### [Your assignment]
From the entries below, retype only the lines from the one with "473x402 pixels." through the one with "Given: Click the Buk", exactly as written.
─── Dataset ───
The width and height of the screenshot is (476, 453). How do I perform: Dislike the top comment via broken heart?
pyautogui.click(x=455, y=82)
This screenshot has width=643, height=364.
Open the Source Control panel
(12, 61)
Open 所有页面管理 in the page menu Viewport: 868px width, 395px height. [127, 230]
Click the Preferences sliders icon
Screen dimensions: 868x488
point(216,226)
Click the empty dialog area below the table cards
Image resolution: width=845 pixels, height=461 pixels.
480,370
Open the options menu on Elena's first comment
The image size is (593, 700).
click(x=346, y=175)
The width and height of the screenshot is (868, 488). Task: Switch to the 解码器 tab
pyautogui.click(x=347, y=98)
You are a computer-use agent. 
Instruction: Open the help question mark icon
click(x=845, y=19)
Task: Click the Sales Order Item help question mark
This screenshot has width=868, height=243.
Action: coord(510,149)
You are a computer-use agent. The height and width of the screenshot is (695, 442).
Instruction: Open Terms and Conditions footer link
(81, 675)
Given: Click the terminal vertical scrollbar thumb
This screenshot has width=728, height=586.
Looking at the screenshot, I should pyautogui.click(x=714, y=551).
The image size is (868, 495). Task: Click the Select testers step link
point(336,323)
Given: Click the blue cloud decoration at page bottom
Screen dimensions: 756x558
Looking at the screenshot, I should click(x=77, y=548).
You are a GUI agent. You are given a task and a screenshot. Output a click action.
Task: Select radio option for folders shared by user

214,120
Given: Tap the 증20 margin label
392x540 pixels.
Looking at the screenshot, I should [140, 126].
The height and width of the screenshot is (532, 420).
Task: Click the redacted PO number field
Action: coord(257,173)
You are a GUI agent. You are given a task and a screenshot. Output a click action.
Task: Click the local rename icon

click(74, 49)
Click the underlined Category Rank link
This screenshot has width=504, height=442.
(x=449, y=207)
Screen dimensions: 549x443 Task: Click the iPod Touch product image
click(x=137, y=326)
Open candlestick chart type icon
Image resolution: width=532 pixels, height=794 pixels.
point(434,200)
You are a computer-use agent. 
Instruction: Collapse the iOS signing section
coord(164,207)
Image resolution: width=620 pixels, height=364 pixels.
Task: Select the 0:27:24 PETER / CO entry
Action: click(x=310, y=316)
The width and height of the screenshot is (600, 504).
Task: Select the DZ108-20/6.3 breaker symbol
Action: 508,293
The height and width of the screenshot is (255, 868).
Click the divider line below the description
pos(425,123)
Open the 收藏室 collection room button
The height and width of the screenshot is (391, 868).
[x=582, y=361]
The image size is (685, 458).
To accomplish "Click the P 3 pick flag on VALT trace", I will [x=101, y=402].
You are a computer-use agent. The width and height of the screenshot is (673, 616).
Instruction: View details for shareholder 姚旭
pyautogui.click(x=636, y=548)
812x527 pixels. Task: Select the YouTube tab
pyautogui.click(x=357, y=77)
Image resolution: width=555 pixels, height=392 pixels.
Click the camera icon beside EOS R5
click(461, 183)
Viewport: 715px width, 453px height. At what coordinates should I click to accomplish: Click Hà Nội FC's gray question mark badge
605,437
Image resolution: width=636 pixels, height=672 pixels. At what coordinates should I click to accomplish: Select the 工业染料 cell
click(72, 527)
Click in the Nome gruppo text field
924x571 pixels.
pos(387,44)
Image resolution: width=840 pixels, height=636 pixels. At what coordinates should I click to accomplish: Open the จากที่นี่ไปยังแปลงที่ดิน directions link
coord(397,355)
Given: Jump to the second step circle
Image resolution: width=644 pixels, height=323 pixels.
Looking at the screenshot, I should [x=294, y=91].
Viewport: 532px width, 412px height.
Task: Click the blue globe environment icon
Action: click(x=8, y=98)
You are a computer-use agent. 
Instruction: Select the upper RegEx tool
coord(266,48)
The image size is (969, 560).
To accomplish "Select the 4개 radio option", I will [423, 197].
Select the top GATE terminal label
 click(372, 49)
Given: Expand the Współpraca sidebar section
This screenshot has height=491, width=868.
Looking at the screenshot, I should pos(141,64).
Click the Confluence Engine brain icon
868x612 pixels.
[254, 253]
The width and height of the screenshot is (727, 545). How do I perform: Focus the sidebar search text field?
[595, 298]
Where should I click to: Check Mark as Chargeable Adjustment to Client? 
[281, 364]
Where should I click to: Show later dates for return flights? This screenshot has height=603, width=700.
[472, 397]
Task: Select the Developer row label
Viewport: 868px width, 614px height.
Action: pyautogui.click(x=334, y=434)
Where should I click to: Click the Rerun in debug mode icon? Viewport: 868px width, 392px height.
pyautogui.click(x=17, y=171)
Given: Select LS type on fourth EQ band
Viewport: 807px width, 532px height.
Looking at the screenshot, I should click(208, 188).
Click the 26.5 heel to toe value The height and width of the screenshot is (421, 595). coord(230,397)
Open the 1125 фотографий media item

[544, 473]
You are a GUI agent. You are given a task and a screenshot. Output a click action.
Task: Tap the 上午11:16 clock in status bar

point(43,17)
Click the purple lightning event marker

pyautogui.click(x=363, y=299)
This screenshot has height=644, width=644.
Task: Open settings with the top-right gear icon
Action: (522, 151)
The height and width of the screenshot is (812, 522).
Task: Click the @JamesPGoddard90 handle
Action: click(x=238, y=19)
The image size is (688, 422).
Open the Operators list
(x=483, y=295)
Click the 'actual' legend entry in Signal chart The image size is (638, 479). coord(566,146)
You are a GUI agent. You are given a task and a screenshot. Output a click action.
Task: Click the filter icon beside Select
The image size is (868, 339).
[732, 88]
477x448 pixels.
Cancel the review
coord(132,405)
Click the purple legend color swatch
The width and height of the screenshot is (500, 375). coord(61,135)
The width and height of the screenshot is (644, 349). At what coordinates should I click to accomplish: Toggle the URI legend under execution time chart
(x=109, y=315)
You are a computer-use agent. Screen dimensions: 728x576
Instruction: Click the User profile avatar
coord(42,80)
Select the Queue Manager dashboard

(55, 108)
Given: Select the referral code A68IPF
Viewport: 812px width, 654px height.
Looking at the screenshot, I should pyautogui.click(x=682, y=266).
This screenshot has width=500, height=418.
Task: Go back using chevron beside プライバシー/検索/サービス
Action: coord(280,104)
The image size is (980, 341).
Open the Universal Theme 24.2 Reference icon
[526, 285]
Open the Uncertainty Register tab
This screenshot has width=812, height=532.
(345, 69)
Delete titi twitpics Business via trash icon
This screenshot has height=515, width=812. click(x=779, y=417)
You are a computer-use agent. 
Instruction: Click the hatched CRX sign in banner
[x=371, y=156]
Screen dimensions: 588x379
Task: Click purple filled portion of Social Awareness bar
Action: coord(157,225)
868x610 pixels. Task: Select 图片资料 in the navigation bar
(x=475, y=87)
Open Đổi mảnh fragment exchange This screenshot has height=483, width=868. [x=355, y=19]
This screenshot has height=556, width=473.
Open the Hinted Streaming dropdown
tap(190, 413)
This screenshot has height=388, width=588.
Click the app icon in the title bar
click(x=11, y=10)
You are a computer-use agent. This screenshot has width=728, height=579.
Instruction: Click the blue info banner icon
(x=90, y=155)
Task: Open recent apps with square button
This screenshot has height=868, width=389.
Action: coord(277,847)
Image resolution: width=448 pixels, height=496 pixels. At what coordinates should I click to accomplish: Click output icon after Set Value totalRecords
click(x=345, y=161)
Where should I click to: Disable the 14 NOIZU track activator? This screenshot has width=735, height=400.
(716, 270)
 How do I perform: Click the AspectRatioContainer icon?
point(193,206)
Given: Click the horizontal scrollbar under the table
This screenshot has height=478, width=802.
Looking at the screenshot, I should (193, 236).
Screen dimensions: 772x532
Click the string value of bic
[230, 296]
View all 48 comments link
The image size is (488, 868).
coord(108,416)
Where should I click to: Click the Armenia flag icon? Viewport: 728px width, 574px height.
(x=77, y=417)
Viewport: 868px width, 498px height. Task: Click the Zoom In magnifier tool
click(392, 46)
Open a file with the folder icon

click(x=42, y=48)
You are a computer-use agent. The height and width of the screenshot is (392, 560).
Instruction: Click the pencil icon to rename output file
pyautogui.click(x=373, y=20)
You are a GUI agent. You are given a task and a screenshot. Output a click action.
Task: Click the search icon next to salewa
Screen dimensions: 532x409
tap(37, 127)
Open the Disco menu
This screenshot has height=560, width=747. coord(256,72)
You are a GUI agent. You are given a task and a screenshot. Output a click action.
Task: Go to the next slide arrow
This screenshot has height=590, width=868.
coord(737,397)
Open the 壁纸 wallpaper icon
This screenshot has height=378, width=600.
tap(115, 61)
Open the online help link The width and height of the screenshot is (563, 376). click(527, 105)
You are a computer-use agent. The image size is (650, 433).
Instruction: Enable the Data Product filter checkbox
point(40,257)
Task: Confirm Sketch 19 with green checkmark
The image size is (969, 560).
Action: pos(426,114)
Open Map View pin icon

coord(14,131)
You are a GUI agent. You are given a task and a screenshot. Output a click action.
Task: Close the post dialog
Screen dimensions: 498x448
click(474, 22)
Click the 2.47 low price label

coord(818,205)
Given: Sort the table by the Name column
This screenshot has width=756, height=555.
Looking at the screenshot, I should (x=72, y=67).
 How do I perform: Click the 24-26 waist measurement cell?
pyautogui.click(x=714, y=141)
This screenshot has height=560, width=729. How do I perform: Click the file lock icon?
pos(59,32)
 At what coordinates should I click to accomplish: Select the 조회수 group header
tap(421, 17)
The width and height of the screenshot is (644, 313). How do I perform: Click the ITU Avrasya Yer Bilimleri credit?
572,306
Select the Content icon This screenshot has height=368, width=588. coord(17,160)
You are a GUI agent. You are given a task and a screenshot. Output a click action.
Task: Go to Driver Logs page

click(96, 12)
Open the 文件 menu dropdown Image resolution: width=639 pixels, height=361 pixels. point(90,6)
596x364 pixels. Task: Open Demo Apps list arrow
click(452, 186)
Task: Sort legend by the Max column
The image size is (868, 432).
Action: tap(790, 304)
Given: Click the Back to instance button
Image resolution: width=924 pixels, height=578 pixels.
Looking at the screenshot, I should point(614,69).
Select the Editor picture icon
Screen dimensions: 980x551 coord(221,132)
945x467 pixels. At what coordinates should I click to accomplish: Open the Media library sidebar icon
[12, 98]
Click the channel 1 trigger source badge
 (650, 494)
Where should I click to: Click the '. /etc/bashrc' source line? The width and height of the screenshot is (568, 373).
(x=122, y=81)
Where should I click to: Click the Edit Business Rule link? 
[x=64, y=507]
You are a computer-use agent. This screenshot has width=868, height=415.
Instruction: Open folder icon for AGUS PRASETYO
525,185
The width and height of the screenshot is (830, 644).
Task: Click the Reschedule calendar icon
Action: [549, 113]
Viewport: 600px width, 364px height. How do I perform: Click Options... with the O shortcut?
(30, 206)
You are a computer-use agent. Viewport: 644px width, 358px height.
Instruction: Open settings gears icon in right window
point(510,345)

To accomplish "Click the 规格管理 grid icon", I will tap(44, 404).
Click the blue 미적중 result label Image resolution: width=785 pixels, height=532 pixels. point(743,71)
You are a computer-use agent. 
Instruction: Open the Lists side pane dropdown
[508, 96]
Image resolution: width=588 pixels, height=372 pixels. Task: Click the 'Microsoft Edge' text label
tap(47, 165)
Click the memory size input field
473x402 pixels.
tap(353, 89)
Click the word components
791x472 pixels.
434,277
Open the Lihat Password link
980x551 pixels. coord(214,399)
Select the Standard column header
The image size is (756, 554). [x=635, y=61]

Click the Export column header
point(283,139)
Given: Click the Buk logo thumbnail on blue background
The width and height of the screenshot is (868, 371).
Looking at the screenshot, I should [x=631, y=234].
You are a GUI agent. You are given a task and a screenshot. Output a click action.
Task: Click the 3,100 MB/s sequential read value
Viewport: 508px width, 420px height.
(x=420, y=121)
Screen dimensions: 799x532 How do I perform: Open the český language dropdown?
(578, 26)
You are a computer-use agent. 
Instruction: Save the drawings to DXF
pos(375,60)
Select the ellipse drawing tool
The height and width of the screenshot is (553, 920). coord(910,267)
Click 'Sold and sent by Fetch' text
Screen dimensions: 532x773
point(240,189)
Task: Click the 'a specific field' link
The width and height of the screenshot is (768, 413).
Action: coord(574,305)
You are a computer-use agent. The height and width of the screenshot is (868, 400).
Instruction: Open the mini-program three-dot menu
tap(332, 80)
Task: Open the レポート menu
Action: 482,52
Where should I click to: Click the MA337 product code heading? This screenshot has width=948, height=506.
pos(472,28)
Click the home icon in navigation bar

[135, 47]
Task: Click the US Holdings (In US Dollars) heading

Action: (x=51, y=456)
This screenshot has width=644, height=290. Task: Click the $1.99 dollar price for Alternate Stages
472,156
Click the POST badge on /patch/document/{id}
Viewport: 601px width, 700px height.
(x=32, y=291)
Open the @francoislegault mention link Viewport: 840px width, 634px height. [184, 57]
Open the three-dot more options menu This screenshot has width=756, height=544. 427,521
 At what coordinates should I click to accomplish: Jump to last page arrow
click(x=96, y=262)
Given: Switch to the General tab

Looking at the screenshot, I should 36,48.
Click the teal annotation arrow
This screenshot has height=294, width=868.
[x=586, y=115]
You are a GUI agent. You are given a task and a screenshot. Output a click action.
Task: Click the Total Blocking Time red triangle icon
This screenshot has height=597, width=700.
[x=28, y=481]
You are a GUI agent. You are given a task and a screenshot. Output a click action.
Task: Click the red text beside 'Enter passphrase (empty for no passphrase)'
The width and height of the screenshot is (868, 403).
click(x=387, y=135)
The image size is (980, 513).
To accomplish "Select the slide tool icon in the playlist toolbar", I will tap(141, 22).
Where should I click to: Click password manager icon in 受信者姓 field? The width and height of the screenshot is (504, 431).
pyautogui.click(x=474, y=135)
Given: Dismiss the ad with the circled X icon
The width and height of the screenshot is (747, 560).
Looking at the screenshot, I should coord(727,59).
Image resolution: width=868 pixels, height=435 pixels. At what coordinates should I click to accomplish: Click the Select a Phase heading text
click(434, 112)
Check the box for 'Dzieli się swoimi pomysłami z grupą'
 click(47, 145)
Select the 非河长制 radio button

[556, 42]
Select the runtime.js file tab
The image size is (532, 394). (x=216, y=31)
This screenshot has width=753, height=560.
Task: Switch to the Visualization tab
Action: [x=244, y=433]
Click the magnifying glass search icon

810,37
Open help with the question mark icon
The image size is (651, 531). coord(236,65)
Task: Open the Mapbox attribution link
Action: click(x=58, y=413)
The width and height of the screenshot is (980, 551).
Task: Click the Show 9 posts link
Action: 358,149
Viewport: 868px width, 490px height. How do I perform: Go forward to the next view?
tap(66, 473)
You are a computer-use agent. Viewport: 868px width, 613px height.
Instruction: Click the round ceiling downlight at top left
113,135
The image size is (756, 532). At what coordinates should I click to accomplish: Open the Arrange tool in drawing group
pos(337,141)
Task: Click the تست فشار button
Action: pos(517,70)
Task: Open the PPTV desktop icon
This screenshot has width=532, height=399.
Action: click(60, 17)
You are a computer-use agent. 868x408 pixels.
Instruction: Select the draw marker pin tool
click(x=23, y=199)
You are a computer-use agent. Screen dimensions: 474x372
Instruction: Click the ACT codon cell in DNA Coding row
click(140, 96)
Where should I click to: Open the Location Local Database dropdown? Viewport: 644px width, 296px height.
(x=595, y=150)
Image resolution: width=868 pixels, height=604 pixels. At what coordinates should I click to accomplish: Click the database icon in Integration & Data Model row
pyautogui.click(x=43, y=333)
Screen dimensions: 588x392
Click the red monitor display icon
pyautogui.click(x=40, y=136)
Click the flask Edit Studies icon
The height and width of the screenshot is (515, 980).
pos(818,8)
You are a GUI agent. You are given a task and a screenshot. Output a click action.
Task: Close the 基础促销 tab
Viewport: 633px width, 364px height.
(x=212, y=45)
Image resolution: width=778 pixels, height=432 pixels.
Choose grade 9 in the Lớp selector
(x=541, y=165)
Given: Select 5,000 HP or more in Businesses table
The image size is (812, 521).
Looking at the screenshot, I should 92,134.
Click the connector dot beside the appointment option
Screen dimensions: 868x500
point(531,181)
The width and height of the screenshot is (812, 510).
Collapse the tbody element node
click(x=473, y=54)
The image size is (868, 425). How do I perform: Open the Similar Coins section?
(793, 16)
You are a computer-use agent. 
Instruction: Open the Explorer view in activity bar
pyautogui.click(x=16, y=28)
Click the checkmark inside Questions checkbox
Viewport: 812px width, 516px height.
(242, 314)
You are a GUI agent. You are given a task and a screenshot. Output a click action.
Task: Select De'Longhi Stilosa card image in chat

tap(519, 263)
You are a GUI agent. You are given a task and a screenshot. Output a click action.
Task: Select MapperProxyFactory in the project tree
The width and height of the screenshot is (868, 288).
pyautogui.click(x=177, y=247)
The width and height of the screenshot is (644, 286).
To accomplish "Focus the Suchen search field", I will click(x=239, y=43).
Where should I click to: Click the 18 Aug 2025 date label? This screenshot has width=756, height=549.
───
### [Your response]
473x402 pixels.
tap(353, 89)
Click the word components
791x472 pixels.
434,277
Open the Lihat Password link
980x551 pixels. coord(214,399)
Select the Standard column header
The image size is (756, 554). [x=635, y=61]

Click the Export column header
point(283,139)
Given: Click the Buk logo thumbnail on blue background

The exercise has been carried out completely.